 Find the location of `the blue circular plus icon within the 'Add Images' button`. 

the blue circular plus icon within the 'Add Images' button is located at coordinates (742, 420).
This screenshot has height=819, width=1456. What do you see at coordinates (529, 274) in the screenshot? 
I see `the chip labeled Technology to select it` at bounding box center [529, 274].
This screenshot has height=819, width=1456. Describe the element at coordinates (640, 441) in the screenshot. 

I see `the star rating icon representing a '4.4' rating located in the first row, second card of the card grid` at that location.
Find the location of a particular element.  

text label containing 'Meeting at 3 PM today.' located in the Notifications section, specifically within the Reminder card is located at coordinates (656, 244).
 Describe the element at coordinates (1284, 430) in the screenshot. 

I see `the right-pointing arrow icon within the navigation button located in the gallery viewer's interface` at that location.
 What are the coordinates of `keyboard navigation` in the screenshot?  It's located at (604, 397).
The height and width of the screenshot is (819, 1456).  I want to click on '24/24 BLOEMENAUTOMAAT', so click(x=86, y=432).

▸ Given problem
Rewrite all of the data above as a numbered list, one entry per line, with the blank lines omitted.

▸ The output
1.  Find the location of `the blue circular plus icon within the 'Add Images' button`. 
2. the blue circular plus icon within the 'Add Images' button is located at coordinates (742, 420).
3. This screenshot has height=819, width=1456. What do you see at coordinates (529, 274) in the screenshot? 
4. I see `the chip labeled Technology to select it` at bounding box center [529, 274].
5. This screenshot has height=819, width=1456. Describe the element at coordinates (640, 441) in the screenshot. 
6. I see `the star rating icon representing a '4.4' rating located in the first row, second card of the card grid` at that location.
7. Find the location of a particular element.  
8. text label containing 'Meeting at 3 PM today.' located in the Notifications section, specifically within the Reminder card is located at coordinates (656, 244).
9.  Describe the element at coordinates (1284, 430) in the screenshot. 
10. I see `the right-pointing arrow icon within the navigation button located in the gallery viewer's interface` at that location.
11.  What are the coordinates of `keyboard navigation` in the screenshot?  It's located at (604, 397).
12. The height and width of the screenshot is (819, 1456).  I want to click on '24/24 BLOEMENAUTOMAAT', so click(x=86, y=432).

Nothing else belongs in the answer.